(Beginning of Exercise data)

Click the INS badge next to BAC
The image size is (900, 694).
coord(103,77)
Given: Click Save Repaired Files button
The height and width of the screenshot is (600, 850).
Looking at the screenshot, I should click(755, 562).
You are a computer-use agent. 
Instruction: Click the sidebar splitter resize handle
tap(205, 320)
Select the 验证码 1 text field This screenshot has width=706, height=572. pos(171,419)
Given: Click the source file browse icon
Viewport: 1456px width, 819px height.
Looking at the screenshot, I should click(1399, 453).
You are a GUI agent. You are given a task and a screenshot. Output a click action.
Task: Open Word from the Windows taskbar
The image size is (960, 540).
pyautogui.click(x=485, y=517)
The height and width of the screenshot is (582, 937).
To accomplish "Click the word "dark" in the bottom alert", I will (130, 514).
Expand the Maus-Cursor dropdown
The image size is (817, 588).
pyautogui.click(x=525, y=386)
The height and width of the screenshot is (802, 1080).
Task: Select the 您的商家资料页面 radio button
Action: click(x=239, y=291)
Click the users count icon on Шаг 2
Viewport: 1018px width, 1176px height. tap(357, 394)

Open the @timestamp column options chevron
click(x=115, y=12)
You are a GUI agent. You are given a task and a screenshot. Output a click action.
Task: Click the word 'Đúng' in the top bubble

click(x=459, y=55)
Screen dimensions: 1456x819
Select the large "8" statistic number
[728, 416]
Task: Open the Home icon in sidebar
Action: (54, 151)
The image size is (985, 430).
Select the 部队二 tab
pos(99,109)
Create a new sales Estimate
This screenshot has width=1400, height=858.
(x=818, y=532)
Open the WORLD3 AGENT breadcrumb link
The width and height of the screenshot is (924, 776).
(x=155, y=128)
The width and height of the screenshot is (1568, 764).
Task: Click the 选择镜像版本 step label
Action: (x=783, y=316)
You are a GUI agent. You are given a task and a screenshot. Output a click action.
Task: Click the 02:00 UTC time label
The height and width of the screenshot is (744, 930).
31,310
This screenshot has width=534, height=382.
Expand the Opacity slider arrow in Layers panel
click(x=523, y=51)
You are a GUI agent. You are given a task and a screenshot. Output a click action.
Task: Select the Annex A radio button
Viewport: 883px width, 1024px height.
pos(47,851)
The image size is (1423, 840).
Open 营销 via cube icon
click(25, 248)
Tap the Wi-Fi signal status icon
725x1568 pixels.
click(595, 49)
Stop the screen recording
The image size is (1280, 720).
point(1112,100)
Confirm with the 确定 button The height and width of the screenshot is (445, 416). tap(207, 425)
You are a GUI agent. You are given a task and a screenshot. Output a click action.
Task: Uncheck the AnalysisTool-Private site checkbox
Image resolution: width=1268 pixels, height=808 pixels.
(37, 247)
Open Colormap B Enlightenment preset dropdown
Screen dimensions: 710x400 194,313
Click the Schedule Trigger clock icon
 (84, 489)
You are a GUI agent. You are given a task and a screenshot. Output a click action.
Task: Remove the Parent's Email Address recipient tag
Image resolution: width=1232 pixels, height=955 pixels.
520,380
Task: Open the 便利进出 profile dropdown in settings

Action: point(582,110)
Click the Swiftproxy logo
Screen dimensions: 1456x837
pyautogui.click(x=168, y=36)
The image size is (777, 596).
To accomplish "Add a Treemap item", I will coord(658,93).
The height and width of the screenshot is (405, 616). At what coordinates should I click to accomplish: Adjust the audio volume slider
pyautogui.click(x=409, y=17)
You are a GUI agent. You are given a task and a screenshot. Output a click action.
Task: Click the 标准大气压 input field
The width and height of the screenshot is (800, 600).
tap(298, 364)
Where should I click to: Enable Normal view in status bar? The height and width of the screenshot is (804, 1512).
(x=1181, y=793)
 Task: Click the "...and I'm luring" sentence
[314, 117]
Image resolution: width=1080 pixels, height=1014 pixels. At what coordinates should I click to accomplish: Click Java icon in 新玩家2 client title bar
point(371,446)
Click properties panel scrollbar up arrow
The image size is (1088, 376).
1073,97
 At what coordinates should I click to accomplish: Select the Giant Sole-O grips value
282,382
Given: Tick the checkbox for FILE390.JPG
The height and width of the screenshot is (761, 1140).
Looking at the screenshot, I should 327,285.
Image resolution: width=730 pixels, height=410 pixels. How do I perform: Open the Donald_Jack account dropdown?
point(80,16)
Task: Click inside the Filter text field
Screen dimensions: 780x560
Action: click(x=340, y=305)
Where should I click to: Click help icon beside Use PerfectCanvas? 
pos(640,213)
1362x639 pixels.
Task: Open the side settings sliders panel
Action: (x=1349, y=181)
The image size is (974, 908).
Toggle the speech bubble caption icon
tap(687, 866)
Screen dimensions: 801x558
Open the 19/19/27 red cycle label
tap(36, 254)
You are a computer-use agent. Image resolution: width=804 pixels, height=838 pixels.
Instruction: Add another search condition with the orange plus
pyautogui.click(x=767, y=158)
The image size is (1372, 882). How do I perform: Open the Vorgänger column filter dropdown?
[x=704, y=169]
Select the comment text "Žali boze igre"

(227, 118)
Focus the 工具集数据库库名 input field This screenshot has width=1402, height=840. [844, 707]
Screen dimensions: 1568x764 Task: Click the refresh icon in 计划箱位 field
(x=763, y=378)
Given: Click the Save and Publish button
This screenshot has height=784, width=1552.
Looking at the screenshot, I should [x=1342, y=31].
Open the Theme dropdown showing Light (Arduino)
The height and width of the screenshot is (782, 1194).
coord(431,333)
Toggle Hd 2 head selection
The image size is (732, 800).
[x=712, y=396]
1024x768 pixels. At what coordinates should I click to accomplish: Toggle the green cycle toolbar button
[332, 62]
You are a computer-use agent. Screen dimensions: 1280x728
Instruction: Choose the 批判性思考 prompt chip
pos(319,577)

(End of Exercise data)

> Task details
The expected answer is the complete material, restated exactly.

> Reply
Click the INS badge next to BAC
The image size is (900, 694).
coord(103,77)
Given: Click Save Repaired Files button
The height and width of the screenshot is (600, 850).
Looking at the screenshot, I should click(755, 562).
You are a computer-use agent. 
Instruction: Click the sidebar splitter resize handle
tap(205, 320)
Select the 验证码 1 text field This screenshot has width=706, height=572. pos(171,419)
Given: Click the source file browse icon
Viewport: 1456px width, 819px height.
Looking at the screenshot, I should click(1399, 453).
You are a GUI agent. You are given a task and a screenshot. Output a click action.
Task: Open Word from the Windows taskbar
The image size is (960, 540).
pyautogui.click(x=485, y=517)
The height and width of the screenshot is (582, 937).
To accomplish "Click the word "dark" in the bottom alert", I will (130, 514).
Expand the Maus-Cursor dropdown
The image size is (817, 588).
pyautogui.click(x=525, y=386)
The height and width of the screenshot is (802, 1080).
Task: Select the 您的商家资料页面 radio button
Action: click(x=239, y=291)
Click the users count icon on Шаг 2
Viewport: 1018px width, 1176px height. tap(357, 394)

Open the @timestamp column options chevron
click(x=115, y=12)
You are a GUI agent. You are given a task and a screenshot. Output a click action.
Task: Click the word 'Đúng' in the top bubble

click(x=459, y=55)
Screen dimensions: 1456x819
Select the large "8" statistic number
[728, 416]
Task: Open the Home icon in sidebar
Action: (54, 151)
The image size is (985, 430).
Select the 部队二 tab
pos(99,109)
Create a new sales Estimate
This screenshot has width=1400, height=858.
(x=818, y=532)
Open the WORLD3 AGENT breadcrumb link
The width and height of the screenshot is (924, 776).
(x=155, y=128)
The width and height of the screenshot is (1568, 764).
Task: Click the 选择镜像版本 step label
Action: (x=783, y=316)
You are a GUI agent. You are given a task and a screenshot. Output a click action.
Task: Click the 02:00 UTC time label
The height and width of the screenshot is (744, 930).
31,310
This screenshot has width=534, height=382.
Expand the Opacity slider arrow in Layers panel
click(x=523, y=51)
You are a GUI agent. You are given a task and a screenshot. Output a click action.
Task: Select the Annex A radio button
Viewport: 883px width, 1024px height.
pos(47,851)
The image size is (1423, 840).
Open 营销 via cube icon
click(25, 248)
Tap the Wi-Fi signal status icon
725x1568 pixels.
click(595, 49)
Stop the screen recording
The image size is (1280, 720).
point(1112,100)
Confirm with the 确定 button The height and width of the screenshot is (445, 416). tap(207, 425)
You are a GUI agent. You are given a task and a screenshot. Output a click action.
Task: Uncheck the AnalysisTool-Private site checkbox
Image resolution: width=1268 pixels, height=808 pixels.
(37, 247)
Open Colormap B Enlightenment preset dropdown
Screen dimensions: 710x400 194,313
Click the Schedule Trigger clock icon
 (84, 489)
You are a GUI agent. You are given a task and a screenshot. Output a click action.
Task: Remove the Parent's Email Address recipient tag
Image resolution: width=1232 pixels, height=955 pixels.
520,380
Task: Open the 便利进出 profile dropdown in settings

Action: point(582,110)
Click the Swiftproxy logo
Screen dimensions: 1456x837
pyautogui.click(x=168, y=36)
The image size is (777, 596).
To accomplish "Add a Treemap item", I will coord(658,93).
The height and width of the screenshot is (405, 616). At what coordinates should I click to accomplish: Adjust the audio volume slider
pyautogui.click(x=409, y=17)
You are a GUI agent. You are given a task and a screenshot. Output a click action.
Task: Click the 标准大气压 input field
The width and height of the screenshot is (800, 600).
tap(298, 364)
Where should I click to: Enable Normal view in status bar? The height and width of the screenshot is (804, 1512).
(x=1181, y=793)
 Task: Click the "...and I'm luring" sentence
[314, 117]
Image resolution: width=1080 pixels, height=1014 pixels. At what coordinates should I click to accomplish: Click Java icon in 新玩家2 client title bar
point(371,446)
Click properties panel scrollbar up arrow
The image size is (1088, 376).
1073,97
 At what coordinates should I click to accomplish: Select the Giant Sole-O grips value
282,382
Given: Tick the checkbox for FILE390.JPG
The height and width of the screenshot is (761, 1140).
Looking at the screenshot, I should 327,285.
Image resolution: width=730 pixels, height=410 pixels. How do I perform: Open the Donald_Jack account dropdown?
point(80,16)
Task: Click inside the Filter text field
Screen dimensions: 780x560
Action: click(x=340, y=305)
Where should I click to: Click help icon beside Use PerfectCanvas? 
pos(640,213)
1362x639 pixels.
Task: Open the side settings sliders panel
Action: (x=1349, y=181)
The image size is (974, 908).
Toggle the speech bubble caption icon
tap(687, 866)
Screen dimensions: 801x558
Open the 19/19/27 red cycle label
tap(36, 254)
You are a computer-use agent. Image resolution: width=804 pixels, height=838 pixels.
Instruction: Add another search condition with the orange plus
pyautogui.click(x=767, y=158)
The image size is (1372, 882). How do I perform: Open the Vorgänger column filter dropdown?
[x=704, y=169]
Select the comment text "Žali boze igre"

(227, 118)
Focus the 工具集数据库库名 input field This screenshot has width=1402, height=840. [844, 707]
Screen dimensions: 1568x764 Task: Click the refresh icon in 计划箱位 field
(x=763, y=378)
Given: Click the Save and Publish button
This screenshot has height=784, width=1552.
Looking at the screenshot, I should [x=1342, y=31].
Open the Theme dropdown showing Light (Arduino)
The height and width of the screenshot is (782, 1194).
coord(431,333)
Toggle Hd 2 head selection
The image size is (732, 800).
[x=712, y=396]
1024x768 pixels. At what coordinates should I click to accomplish: Toggle the green cycle toolbar button
[332, 62]
You are a computer-use agent. Screen dimensions: 1280x728
Instruction: Choose the 批判性思考 prompt chip
pos(319,577)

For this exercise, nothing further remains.